** The records **
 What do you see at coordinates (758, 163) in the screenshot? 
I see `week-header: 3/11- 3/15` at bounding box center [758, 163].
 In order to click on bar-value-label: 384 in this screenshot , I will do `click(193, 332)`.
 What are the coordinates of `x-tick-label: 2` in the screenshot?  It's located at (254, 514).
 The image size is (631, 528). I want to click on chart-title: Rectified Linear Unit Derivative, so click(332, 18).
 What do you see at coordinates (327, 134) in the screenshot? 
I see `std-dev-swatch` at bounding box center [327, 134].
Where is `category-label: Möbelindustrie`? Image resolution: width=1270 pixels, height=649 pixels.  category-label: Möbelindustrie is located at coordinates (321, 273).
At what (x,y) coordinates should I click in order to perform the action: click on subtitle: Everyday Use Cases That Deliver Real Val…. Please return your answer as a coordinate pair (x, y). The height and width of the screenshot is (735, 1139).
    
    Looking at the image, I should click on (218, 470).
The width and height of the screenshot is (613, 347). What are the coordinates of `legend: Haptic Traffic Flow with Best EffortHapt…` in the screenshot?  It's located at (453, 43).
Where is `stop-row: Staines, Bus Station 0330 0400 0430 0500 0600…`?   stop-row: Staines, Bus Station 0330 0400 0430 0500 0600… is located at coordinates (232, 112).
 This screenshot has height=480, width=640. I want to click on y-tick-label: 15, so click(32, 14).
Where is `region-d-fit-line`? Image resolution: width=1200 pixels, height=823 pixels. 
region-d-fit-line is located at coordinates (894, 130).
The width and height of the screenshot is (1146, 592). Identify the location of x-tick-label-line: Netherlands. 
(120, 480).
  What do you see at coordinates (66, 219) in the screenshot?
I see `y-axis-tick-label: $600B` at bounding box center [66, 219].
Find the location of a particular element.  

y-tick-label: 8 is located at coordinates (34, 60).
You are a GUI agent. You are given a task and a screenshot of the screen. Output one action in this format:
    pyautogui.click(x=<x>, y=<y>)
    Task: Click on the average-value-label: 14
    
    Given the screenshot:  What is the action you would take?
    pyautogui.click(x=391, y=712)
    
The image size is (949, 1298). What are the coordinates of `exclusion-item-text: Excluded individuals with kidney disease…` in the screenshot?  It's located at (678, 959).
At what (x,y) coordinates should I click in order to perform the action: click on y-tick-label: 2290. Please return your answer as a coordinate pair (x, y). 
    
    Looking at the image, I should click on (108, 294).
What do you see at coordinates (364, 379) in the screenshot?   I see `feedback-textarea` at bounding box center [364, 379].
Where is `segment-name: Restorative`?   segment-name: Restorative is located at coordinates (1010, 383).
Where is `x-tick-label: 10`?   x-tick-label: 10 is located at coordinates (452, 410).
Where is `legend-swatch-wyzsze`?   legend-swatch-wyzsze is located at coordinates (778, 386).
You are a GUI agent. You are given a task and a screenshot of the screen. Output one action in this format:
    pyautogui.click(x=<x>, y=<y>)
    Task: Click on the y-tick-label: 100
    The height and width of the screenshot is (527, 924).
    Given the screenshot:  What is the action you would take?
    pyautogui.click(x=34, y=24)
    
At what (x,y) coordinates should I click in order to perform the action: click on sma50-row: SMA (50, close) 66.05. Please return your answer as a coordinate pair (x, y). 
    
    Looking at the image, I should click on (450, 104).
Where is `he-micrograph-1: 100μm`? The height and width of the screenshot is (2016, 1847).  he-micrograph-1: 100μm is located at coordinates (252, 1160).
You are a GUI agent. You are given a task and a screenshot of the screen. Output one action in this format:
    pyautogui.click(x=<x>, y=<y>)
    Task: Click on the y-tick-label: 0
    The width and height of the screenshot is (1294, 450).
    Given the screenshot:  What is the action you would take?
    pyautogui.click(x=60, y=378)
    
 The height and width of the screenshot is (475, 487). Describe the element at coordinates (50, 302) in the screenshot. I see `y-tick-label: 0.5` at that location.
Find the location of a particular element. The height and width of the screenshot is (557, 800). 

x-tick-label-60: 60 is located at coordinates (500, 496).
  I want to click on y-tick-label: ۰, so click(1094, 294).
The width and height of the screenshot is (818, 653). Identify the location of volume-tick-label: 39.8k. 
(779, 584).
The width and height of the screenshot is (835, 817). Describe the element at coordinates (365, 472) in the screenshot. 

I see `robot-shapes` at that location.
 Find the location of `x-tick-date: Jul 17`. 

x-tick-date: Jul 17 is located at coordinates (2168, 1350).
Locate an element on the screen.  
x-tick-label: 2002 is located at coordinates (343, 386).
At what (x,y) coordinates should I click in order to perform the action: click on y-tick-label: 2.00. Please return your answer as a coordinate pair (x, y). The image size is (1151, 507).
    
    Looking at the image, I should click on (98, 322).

** About this task **
Copy these entries word for word, keeping every line as it appears.

** Solved exercise **
 What do you see at coordinates (758, 163) in the screenshot? 
I see `week-header: 3/11- 3/15` at bounding box center [758, 163].
 In order to click on bar-value-label: 384 in this screenshot , I will do `click(193, 332)`.
 What are the coordinates of `x-tick-label: 2` in the screenshot?  It's located at (254, 514).
 The image size is (631, 528). I want to click on chart-title: Rectified Linear Unit Derivative, so click(332, 18).
 What do you see at coordinates (327, 134) in the screenshot? 
I see `std-dev-swatch` at bounding box center [327, 134].
Where is `category-label: Möbelindustrie`? Image resolution: width=1270 pixels, height=649 pixels.  category-label: Möbelindustrie is located at coordinates (321, 273).
At what (x,y) coordinates should I click in order to perform the action: click on subtitle: Everyday Use Cases That Deliver Real Val…. Please return your answer as a coordinate pair (x, y). The height and width of the screenshot is (735, 1139).
    
    Looking at the image, I should click on (218, 470).
The width and height of the screenshot is (613, 347). What are the coordinates of `legend: Haptic Traffic Flow with Best EffortHapt…` in the screenshot?  It's located at (453, 43).
Where is `stop-row: Staines, Bus Station 0330 0400 0430 0500 0600…`?   stop-row: Staines, Bus Station 0330 0400 0430 0500 0600… is located at coordinates (232, 112).
 This screenshot has height=480, width=640. I want to click on y-tick-label: 15, so click(32, 14).
Where is `region-d-fit-line`? Image resolution: width=1200 pixels, height=823 pixels. 
region-d-fit-line is located at coordinates (894, 130).
The width and height of the screenshot is (1146, 592). Identify the location of x-tick-label-line: Netherlands. 
(120, 480).
  What do you see at coordinates (66, 219) in the screenshot?
I see `y-axis-tick-label: $600B` at bounding box center [66, 219].
Find the location of a particular element.  

y-tick-label: 8 is located at coordinates (34, 60).
You are a GUI agent. You are given a task and a screenshot of the screen. Output one action in this format:
    pyautogui.click(x=<x>, y=<y>)
    Task: Click on the average-value-label: 14
    
    Given the screenshot:  What is the action you would take?
    pyautogui.click(x=391, y=712)
    
The image size is (949, 1298). What are the coordinates of `exclusion-item-text: Excluded individuals with kidney disease…` in the screenshot?  It's located at (678, 959).
At what (x,y) coordinates should I click in order to perform the action: click on y-tick-label: 2290. Please return your answer as a coordinate pair (x, y). 
    
    Looking at the image, I should click on (108, 294).
What do you see at coordinates (364, 379) in the screenshot?   I see `feedback-textarea` at bounding box center [364, 379].
Where is `segment-name: Restorative`?   segment-name: Restorative is located at coordinates (1010, 383).
Where is `x-tick-label: 10`?   x-tick-label: 10 is located at coordinates (452, 410).
Where is `legend-swatch-wyzsze`?   legend-swatch-wyzsze is located at coordinates (778, 386).
You are a GUI agent. You are given a task and a screenshot of the screen. Output one action in this format:
    pyautogui.click(x=<x>, y=<y>)
    Task: Click on the y-tick-label: 100
    The height and width of the screenshot is (527, 924).
    Given the screenshot:  What is the action you would take?
    pyautogui.click(x=34, y=24)
    
At what (x,y) coordinates should I click in order to perform the action: click on sma50-row: SMA (50, close) 66.05. Please return your answer as a coordinate pair (x, y). 
    
    Looking at the image, I should click on (450, 104).
Where is `he-micrograph-1: 100μm`? The height and width of the screenshot is (2016, 1847).  he-micrograph-1: 100μm is located at coordinates (252, 1160).
You are a GUI agent. You are given a task and a screenshot of the screen. Output one action in this format:
    pyautogui.click(x=<x>, y=<y>)
    Task: Click on the y-tick-label: 0
    The width and height of the screenshot is (1294, 450).
    Given the screenshot:  What is the action you would take?
    pyautogui.click(x=60, y=378)
    
 The height and width of the screenshot is (475, 487). Describe the element at coordinates (50, 302) in the screenshot. I see `y-tick-label: 0.5` at that location.
Find the location of a particular element. The height and width of the screenshot is (557, 800). 

x-tick-label-60: 60 is located at coordinates (500, 496).
  I want to click on y-tick-label: ۰, so click(1094, 294).
The width and height of the screenshot is (818, 653). Identify the location of volume-tick-label: 39.8k. 
(779, 584).
The width and height of the screenshot is (835, 817). Describe the element at coordinates (365, 472) in the screenshot. 

I see `robot-shapes` at that location.
 Find the location of `x-tick-date: Jul 17`. 

x-tick-date: Jul 17 is located at coordinates (2168, 1350).
Locate an element on the screen.  
x-tick-label: 2002 is located at coordinates (343, 386).
At what (x,y) coordinates should I click in order to perform the action: click on y-tick-label: 2.00. Please return your answer as a coordinate pair (x, y). The image size is (1151, 507).
    
    Looking at the image, I should click on (98, 322).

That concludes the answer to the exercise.